Dr Cossetto considered that the applicant’s symptoms were the result of an exacerbation of previously asymptomatic underlying lateral stenoses at C6-C8. I do not read Dr Cossetto’s report as suggesting that such pathology was caused by the shoulder injury. Rather, he explicitly stated that the pathology was made “symptomatic” by the injury, surgery and the subsequent decreased range of motion in the right shoulder.
Notwithstanding the respondent’s submissions to the contrary, the views of Dr New and Dr Cossetto receive some support from Dr Machart’s reports. Although Dr Machart’s initial report found no cervical tenderness, he did find that neck movement was limited by pain and noted hypoesthesia in the right hand. Despite his earlier view that symptoms on movement of the neck were a manifestation of the shoulder injury, by the time of his final report, Dr Machart appears to have considered it possible that such symptoms were explained by the pathology seen on MRI investigation, although he considered them incidental. In his final report, Dr Machart also accepted that wearing a sling and its impact on sleep could cause neck discomfort.
Dr Machart’s reports are, however, notable for his apparent preoccupation with the question of whether or not there was an “injury” to the cervical spine in the event on 10 September 2018. His opinions in this regard are not responsive to the applicant’s case. Even when asked to consider the correct test for a consequential condition, Dr Machart returned repeatedly to the lack of contemporaneous evidence of a cervical “injury”, the delayed onset of symptoms, the low probability of injury to two separate areas of the body and the mechanism of the initial injury.
To the extent that Dr Machart has eventually considered whether there is a consequential condition, he again appears to have focused his attention on the incorrect questions of whether the pathology at the cervical spine was caused or aggravated by the shoulder injury. As indicated by the authorities cited above, the applicant need only establish the onset or an increase in symptoms and restrictions resulting from the shoulder injury.
Dr Machart’s references to abnormal pain behaviour are not replicated elsewhere in the expert or treating evidence. Rather the evidence is of a significant, painful shoulder injury from which recovery was expected to be slow.
Dr Machart’s view that the pathology at the cervical spine was age-related is consistent with the opinions given by Dr New and Dr Cossetto. Unlike the applicant’s doctors, Dr Machart did not, however, adequately grapple with the question of whether that pathology could have been rendered symptomatic by the postural changes associated with the shoulder injury. There is nothing in the evidence to suggest that the cervical spine was symptomatic prior to the shoulder injury.
Dr Machart’s opinion that the onset of symptoms was “incidental” stands apart from the opinions of Dr New and Dr Cossetto and the notes of Dr Luo.
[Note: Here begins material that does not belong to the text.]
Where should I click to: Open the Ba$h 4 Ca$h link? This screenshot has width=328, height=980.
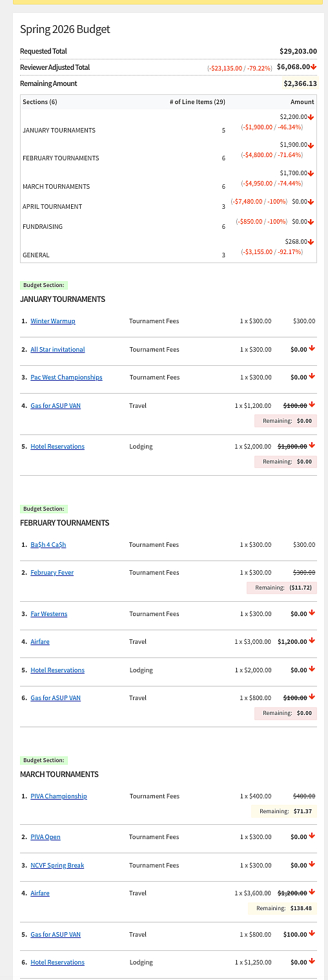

It also fails to engage with Dr Machart’s own concession that the wearing of a sling and the impact of the injury on sleeping posture could cause neck discomfort.
I have also noted the respondent’s submissions with respect to the evidence of carpal tunnel symptoms. No doctor in the proceedings has, however, suggested that the right limb symptoms were accounted for entirely by these findings.
For the reasons given above, my weighing of the evidence leaves me satisfied that a consequential condition at the applicant’s cervical spine has resulted from the right shoulder injury.
The degree of any permanent impairment at the cervical spine will be a matter for a Medical Assessor to assess.
There will be an order remitting the matter to the President for referral to a Medical Assessor to assess the degree of permanent impairment at the right upper extremity (shoulder), skin (scarring) and cervical spine as a result of the injury on 10 September 2018.